Town to draft suggestions for transition to county rule

Pahrump officials want their county counterparts to know one thing: “We are here and we are listening.”

Town board members agreed this month to begin planning for the transition from town to county rule even as efforts continue to thwart the action.

Board members voted to direct staff to draft a letter to county officials with suggestions for a smooth transition.

Board member Dr. Tom Waters said he would prefer to keep the lines of communication open by simply letting commissioners know that both the board and staff are available to provide any information county officials will need to accomplish the goal.

“That’s basically what we need to do. I don’t think we need to go into what the ballot question said or any other legal issues. We are just directing staff to work with the county on the transition,” he said.

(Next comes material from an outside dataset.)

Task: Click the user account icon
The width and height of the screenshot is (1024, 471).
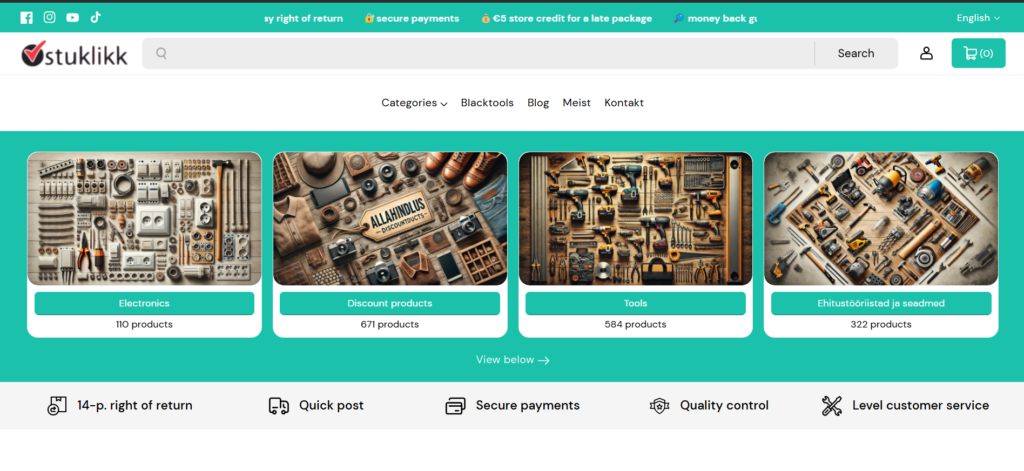Action: click(926, 54)
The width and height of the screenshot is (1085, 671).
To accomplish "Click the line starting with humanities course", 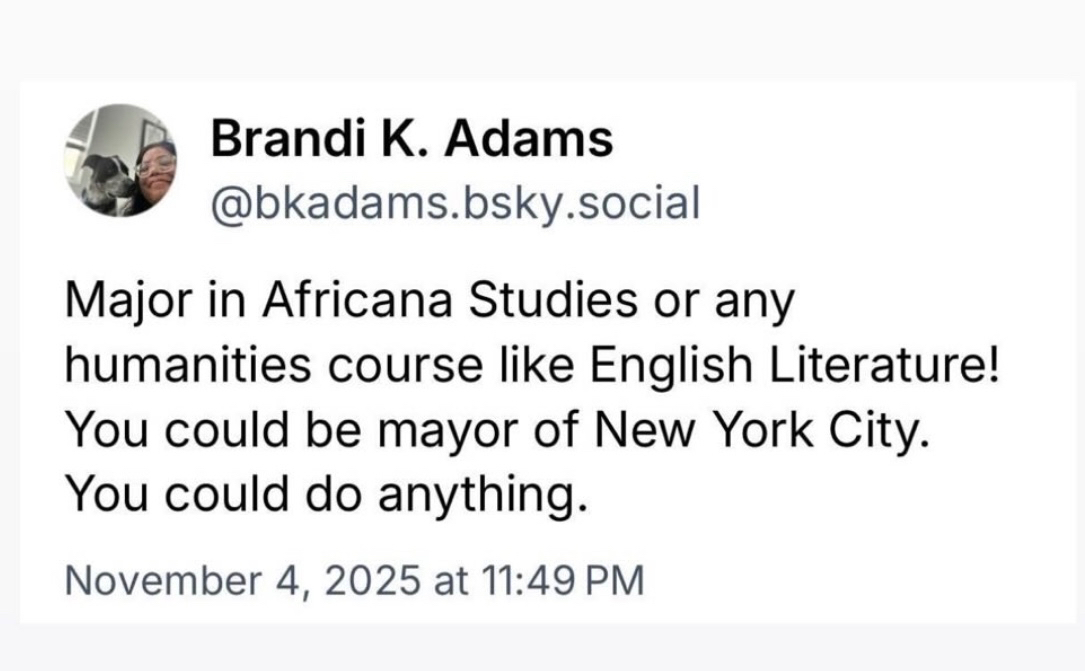I will pyautogui.click(x=531, y=366).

Vice Chair Bill Dolan agreed with Waters’ position, while adding county officials appeared to be dragging their feet when it came to actually addressing the matter.

“I am glad this was put back on the agenda, especially after it was pulled at the last couple of county commission meetings against the town and their blatant disregard to want to work with staff now. I feel there needs to be a motion made from this board directing our staff to sit down with the county management team and get something moving,” he said.

Board Chair Harley Kulkin’s main concern fell on the town’s staff, who he said are concerned about keeping their jobs.

Roughly a dozen staff positions may be in question at the town office.

“I would like to know what the county’s intentions are because we have employees who work for the town and they certainly would like to know what their future is. We have six months to negotiate in the best interests of our staff so I’d like to know what their intentions are. That’s my priority,” he said.

Town Manager Susan Holecheck said the action is necessary if both entities want to maintain a seamless transition.

“I’d be happy to draft a letter and I’m more than willing to share it with you. I think it’s good to make it official. We’re saying we’re here, we’re available and let us know,” she said.

Additionally, town officials were puzzled last month after county officials refused to evaluate a sales tax revenue proposal that would have increased funding for the town’s fire department.

The proposal included replacing two older pumper trucks with two refurbished trucks using the sales tax revenue.

The cost is not expected to exceed $380,000.

Holecheck said at the same time, county officials approved a measure to fund a $1 million Brownfields Assessment grant for the five-county Rural Desert Southwest Brownfields Coalition awarded in 2011.

“County commissioners approved that even though there was no funding, but oddly enough with the sales tax, the reason why they said they didn’t accept the town’s sales tax proposal was because the money hadn’t come in yet. That doesn’t seem to be any different than what they approved with the Brownfields. It’s the same thing. We’re just letting them know how we were going to spend the money. We weren’t asking for the money right now,” she said.

Holecheck also addressed concerns about the squandering of town funds roughly seven months before the disbanding of the body.

She said nothing could be further from the truth.

“Unlike what I am hearing out in the community, we cannot do that. We have an obligation to stay within budget. Are we spending money? Yes, but we did not spend money for years because of the recession. Now there’s equipment that needs to be replaced and everything else. I know that the timing couldn’t be more unfortunate but we are not trying to bankrupt the town,” she said.

In a bit of positive news, Holecheck said the sales tax item is being revisited during this week’s commissioners’ meeting after what she termed was “a very fruitful meeting with one of the county commissioners” this month.

Meanwhile, town board members have until June 27 to collect more than 2,600 signatures in order have a new question deciding the board’s future placed on the November general election ballot.